— Start of EXTRACTED TEXT —

Uh... is it alright if I ask you a question bello? Dinah Kirkland (talk) 13:54, 10 June 2017 (UTC)
Cite error message: Andalusian regional election, 1990
I note you have undone my work to improve the layout of Andalusian regional election, 1990, but would you please at least deal with the red Cite Error message that now appears at the bottom of the page: Noyster (talk), 14:13, 15 June 2017 (UTC)
- Noyster It was dealt with about one hour and a half ago. The revert was done precisely to re-format the page and add the group="p" refs in a separate section, which was done immediately afterwards. Impru20 (talk) 14:20, 15 June 2017 (UTC)
Menorca
The English spelling for Menorca is Menorca. If those are recent history WP:CONSISTENCY would require using the modern English name not the British colonial name. In ictu oculi (talk) 13:04, 3 August 2017 (UTC)
- I rather think all these "Minorca" names are invented anyway. This is more typical: Secessionism: Identity, Interest, and Strategy. Reliable modern English sources appear to give the names of those parties in Spanish or Catalan. There isn't an invented English translation, and if there is it would be with Menorca, the modern English name as newspapers. In ictu oculi (talk) 13:10, 3 August 2017 (UTC)

— End of EXTRACTED TEXT —
— Start of RECORDED INFORMATION —

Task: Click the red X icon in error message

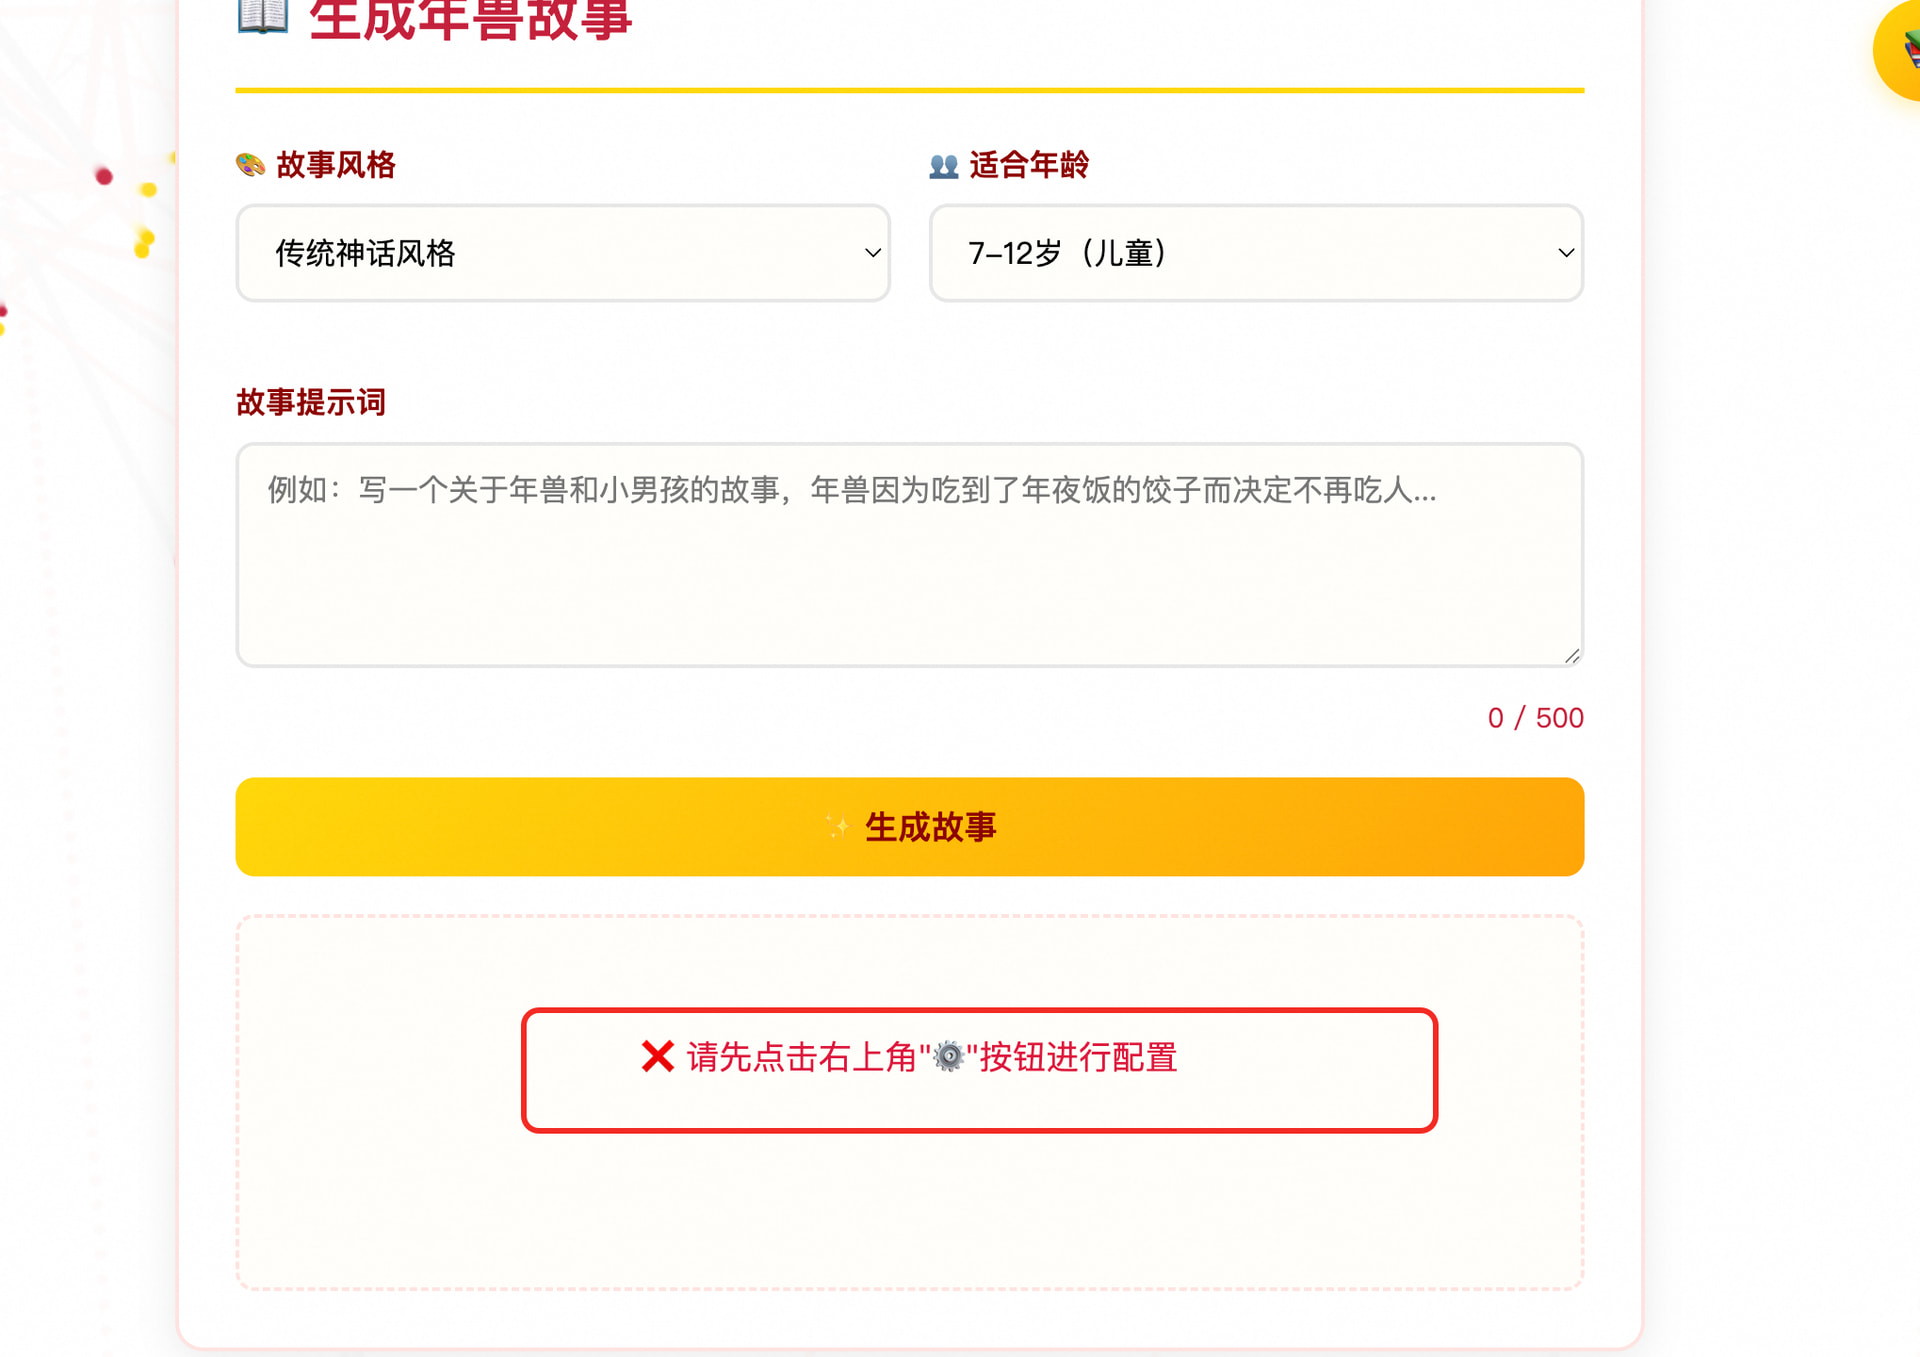Action: point(658,1057)
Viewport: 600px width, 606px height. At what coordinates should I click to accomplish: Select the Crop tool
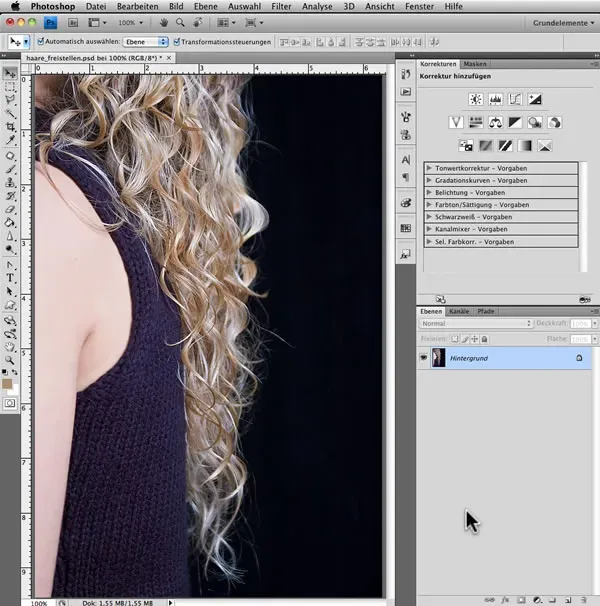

— End of RECORDED INFORMATION —

JOB 1.
Answer these from the talk page above:
(a) Which article's red Cite Error message does Noyster ask to have dealt with?
(b) According to Impru20, how long before the reply was the Cite Error dealt with?
(c) According to In ictu oculi, in which languages do reliable modern English sources appear to give the names of the parties?
JOB 2. Write out the talk page text between "Cite error message: Andalusian" and "14:13, 15 June 2017 (UTC)", inclusive.

WORKED ANSWER 1.
(a) Andalusian regional election, 1990
(b) About one hour and a half ago
(c) Spanish or Catalan

WORKED ANSWER 2.
Cite error message: Andalusian regional election, 1990
I note you have undone my work to improve the layout of Andalusian regional election, 1990, but would you please at least deal with the red Cite Error message that now appears at the bottom of the page: Noyster (talk), 14:13, 15 June 2017 (UTC)